NLEX Corporation reported a strong financial performance in the first half of 2024, with net income surging by 24% to ₱5.6 billion, up from ₱4.51 billion during the same period last year. Increased toll revenues, higher traffic volumes, and effective cost-management strategies drove this significant growth.
NLEX Corp.’s Performance Overview
The company’s total revenues grew by 20% to ₱12.4 billion, compared to ₱10.33 billion in the same period in 2023. Higher traffic on its expressways, toll rate adjustments, and contributions from the newly opened NLEX-SLEX Connector Road contributed to this revenue increase. The rise in vehicle numbers on its toll roads played a crucial role in pushing revenue higher, complemented by the company’s infrastructure expansions and rate increases.

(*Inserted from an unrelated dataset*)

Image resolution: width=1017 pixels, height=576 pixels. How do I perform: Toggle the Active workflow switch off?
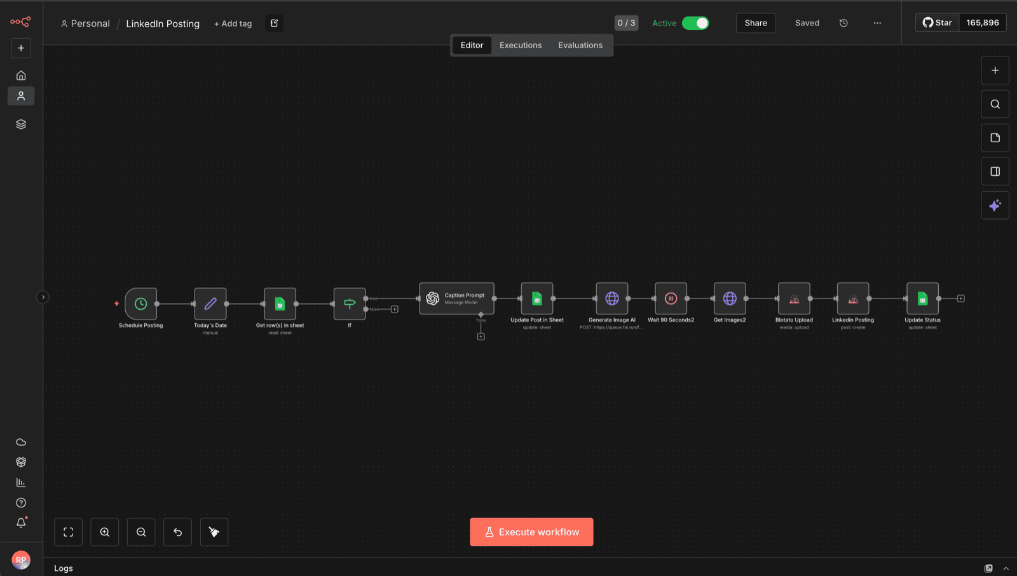[x=695, y=23]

Toll Roads as Key Revenue Drivers
NLEX and SCTEX accounted for 99% of the company’s total revenues.
- Class 1 vehicles saw an 18% revenue growth.

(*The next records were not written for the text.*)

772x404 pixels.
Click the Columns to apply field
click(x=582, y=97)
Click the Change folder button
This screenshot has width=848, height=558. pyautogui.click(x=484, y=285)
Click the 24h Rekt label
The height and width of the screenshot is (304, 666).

- Class 2 vehicles grew by 23%.
- Class 3 vehicles rose by 21%.
These increases highlight the impact of toll adjustments and growing vehicle use on both expressways.
Average daily traffic on NLEX reached 336,993 vehicles, marking a 4% increase year-on-year, while SCTEX reported an average of 81,618 vehicles daily, up 1% from the previous year. The introduction of the NLEX-SLEX Connector Road significantly contributed to the rise in traffic volume and provided an additional revenue stream.
Cost Management and Non-Toll Revenues
Non-toll revenues, which include fees from service facilities and utility companies utilizing NLEX rights of way, account for 1% of total revenues. The company’s total cost of services grew by 19%, amounting to ₱4.5 billion, up from ₱3.8 billion a year earlier. Despite rising costs, NLEX Corp.’s effective cost management has supported its strong financial results.
Overall, NLEX Corp.’s performance highlights the crucial role of toll rate adjustments, traffic growth, and infrastructure expansion in driving profitability.